HOME10.電力・エネルギー |全日空と日本航空、伊藤忠が輸入した「原料SAF」を国内で混合した「SAF」を調達。国内混合で海上輸送時のCO2排出量7割削減。でも「混ぜる」だけで、国内生産は出遅れ(RIEF) |

全日空と日本航空、伊藤忠が輸入した「原料SAF」を国内で混合した「SAF」を調達。国内混合で海上輸送時のCO2排出量7割削減。でも「混ぜる」だけで、国内生産は出遅れ(RIEF)

2023-03-31 00:19:05

ANAJALキャプチャ

 

 全日本空輸(ANA)と日本航空(JAL)は30日、伊藤忠商事がフィンランドから輸入した「持続可能な航空燃料(SAF)」の原燃料(ニートSAF)をジェット燃料と国内で混合したSAFを初めて調達したと発表した。現在、SAFは欧州を中心に生産され量も限定的なことから、国土交通省の実証事業の一環として輸入し、国内で混合した。国内混合とすることで、従来のSAFそのものを海上輸送していた際のCO2排出量を7割程度削減できるとしている。でも、SAF技術も海外依存で、国内開発ができず、輸入して「混ぜるだけ」なんだ、の声があがりそうだ。

 

 (写真は、2021年10月にSAF開発で共同レポートを発表したANAの平子裕志社長㊧とJALの赤坂祐二社長㊨)

 

 伊藤忠等によると、ニートSAFはバイオマス原料等から製造されたジェット燃料。
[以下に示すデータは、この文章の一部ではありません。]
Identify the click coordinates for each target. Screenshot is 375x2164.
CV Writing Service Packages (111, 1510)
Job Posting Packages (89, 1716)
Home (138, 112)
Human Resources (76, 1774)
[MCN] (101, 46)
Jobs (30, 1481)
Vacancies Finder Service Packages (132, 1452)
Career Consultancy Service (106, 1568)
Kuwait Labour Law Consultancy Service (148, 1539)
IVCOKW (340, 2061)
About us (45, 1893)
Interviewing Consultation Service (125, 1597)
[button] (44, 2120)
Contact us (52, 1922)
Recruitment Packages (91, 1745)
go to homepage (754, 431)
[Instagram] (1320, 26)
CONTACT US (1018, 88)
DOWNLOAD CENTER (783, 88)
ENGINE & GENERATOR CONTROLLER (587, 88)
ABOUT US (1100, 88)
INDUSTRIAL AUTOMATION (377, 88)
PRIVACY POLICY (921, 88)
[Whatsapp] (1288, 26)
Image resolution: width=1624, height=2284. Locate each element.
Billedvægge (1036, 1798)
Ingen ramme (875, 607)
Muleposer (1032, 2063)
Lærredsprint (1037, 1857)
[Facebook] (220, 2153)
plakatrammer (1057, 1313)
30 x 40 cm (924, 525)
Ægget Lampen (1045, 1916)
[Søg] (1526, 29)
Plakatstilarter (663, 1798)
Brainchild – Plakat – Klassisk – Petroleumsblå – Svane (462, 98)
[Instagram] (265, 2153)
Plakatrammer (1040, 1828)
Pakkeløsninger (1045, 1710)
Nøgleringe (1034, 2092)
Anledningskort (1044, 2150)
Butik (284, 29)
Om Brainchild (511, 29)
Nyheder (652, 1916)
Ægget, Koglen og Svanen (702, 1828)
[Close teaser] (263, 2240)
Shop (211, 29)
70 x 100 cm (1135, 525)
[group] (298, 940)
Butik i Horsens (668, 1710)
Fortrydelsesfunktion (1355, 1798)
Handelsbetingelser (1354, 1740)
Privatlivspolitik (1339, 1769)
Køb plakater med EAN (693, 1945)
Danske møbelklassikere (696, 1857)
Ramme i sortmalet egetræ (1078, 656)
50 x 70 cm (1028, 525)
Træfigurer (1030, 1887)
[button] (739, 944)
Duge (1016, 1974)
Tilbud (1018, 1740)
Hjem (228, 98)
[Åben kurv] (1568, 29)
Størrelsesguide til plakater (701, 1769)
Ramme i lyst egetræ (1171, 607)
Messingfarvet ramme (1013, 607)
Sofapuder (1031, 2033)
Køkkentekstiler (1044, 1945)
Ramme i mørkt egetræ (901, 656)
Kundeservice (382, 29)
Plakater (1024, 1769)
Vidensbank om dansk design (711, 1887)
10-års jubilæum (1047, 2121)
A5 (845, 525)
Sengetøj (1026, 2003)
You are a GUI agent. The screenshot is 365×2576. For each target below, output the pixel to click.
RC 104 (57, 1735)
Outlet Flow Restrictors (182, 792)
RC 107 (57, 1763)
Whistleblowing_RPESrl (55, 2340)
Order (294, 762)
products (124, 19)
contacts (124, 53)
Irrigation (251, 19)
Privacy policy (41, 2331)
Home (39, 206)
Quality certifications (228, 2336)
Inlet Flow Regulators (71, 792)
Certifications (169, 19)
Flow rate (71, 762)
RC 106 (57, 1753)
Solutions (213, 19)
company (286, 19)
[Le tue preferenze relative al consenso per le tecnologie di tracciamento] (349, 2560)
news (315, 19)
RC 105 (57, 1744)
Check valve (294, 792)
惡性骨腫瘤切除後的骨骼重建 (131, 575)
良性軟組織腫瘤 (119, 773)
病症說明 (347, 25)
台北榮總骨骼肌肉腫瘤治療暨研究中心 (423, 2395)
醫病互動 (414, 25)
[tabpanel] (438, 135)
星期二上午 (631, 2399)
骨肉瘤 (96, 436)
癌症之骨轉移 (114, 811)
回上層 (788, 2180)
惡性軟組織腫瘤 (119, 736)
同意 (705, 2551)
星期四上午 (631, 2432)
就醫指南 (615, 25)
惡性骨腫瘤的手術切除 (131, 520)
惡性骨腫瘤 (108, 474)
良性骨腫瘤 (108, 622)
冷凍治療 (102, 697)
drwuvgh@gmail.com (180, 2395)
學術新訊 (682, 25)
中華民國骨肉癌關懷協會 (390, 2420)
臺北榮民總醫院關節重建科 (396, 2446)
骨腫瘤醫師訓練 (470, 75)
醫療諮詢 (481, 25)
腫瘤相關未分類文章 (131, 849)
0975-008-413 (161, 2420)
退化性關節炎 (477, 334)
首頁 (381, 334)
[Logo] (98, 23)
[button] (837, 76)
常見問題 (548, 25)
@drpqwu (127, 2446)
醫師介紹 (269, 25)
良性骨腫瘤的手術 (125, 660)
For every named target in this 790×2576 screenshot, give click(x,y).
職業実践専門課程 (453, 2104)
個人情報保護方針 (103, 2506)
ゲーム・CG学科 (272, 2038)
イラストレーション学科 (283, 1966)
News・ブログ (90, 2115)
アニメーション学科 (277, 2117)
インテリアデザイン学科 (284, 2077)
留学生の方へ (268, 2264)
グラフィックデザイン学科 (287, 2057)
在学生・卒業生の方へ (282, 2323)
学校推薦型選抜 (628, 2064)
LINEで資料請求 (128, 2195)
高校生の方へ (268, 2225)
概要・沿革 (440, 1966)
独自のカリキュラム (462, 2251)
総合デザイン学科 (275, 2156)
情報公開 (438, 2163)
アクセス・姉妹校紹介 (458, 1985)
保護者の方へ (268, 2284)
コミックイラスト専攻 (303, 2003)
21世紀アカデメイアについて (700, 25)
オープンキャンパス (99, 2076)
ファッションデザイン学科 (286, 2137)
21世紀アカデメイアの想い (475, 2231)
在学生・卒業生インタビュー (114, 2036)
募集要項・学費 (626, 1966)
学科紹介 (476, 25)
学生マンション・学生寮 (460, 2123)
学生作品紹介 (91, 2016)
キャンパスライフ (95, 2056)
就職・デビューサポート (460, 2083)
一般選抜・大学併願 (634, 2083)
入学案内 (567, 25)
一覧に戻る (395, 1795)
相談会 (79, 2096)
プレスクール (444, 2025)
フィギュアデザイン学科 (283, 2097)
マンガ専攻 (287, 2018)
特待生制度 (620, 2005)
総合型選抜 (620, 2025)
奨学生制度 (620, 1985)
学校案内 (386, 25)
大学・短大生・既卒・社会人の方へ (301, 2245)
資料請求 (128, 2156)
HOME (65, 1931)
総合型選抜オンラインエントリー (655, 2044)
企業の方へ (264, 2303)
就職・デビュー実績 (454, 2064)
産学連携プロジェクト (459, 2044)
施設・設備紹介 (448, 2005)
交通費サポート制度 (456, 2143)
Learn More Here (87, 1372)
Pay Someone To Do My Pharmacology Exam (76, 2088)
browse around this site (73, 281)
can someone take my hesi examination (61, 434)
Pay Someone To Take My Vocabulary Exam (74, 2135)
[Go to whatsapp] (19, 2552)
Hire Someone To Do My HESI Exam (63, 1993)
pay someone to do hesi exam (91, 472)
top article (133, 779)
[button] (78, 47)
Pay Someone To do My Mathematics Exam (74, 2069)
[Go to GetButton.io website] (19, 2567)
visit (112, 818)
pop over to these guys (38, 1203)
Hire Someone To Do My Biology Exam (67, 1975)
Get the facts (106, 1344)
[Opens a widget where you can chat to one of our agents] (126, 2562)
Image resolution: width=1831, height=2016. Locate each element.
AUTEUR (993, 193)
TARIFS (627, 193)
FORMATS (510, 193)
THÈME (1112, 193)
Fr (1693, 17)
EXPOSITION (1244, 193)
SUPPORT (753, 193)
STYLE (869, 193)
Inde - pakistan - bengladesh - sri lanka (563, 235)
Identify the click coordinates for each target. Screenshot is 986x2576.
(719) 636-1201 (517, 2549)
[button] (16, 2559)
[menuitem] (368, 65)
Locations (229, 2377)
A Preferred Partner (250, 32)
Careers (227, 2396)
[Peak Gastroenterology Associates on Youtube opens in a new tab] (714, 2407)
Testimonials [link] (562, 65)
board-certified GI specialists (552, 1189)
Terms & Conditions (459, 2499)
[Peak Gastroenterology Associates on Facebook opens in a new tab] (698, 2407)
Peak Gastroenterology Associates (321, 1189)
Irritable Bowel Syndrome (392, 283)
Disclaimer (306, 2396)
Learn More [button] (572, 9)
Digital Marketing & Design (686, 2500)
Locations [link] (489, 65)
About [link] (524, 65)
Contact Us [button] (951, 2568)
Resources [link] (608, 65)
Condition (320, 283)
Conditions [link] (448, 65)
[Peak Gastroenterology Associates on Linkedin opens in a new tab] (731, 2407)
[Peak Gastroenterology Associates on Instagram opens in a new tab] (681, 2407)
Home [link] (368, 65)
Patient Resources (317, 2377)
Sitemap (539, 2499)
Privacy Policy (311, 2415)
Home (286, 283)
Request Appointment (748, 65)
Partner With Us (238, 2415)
これを化石燃料由来のジェット燃料に一定割合を混合してSAFとして、航空機の燃料に供給する。ところが国内ではニートSAFを製造する技術が不十分で、これまで海外で混合したものを輸入していた。そのため海上輸送の費用や輸送時の追加的CO2排出増等の課題があった。

 

 今回は国土交通省の事業として官民が連携した。伊藤忠がフィンランドのNeste OYJ社からニートSAFを輸入し、国内で混合することで、SAFそのものの海上輸送負担を削減できる。NesteのニートSAFは、従来型の化石燃料由来のジェット燃料と50%まで混合が可能で、単純に計算すると輸送コストは半分減ることになる。

 

 伊藤忠は、富士石油(東京)と連携し、日本でのSAF混合サプライチェーンを構築する。同社として羽田空港、成田空港に次ぎ中部国際空港でもSAFの供給を行う。ANAとJALは、これら3空港で混合後のSAFを燃料とすることで、飛行時のCO2排出量を削減できる。ニートSAF及び混合後のSAFは、SAFの国際規格であるASTM D7566と、JET燃料の国際規格であるASTM D1655への適合を確認する必要がある。

 

 国際民間航空機関(ICAO)は、国際線の航空機が排出するCO2を2050年までに実質ゼロとする目標を掲げている。これを受けて、現在、2024年以降の飛行に際して、排出量15%削減(2019年比)が求められている。日本政府は30年に国内航空会社の航空燃料需要の1割(130万㎘)をSAFにする方針を掲げている。しかし、2050年の目標達成には日本の航空会社だけで、最大約2300万㎘が必要とされる。

 

  国土交通省等は国産SAFの開発を目指す開発プロジェクトを立ち上げており、民間でも三菱商事がENEOSホールディングスと、2027年をメドに、国内で年数十万㎘の供給網の完成を目指すとしている。また、丸紅はゴミ由来のSAF製造技術を持つ米フルクラム・バイオエナジーにJALなどと出資している。三菱地所と日揮ホールディングスは、JR東京駅周辺の飲食店などからの廃食油を材料に年3万㎘規模のSAFの生産を24年度にも始めると報道されている。

 「混ぜるだけ」からの脱却の実現を期待したい。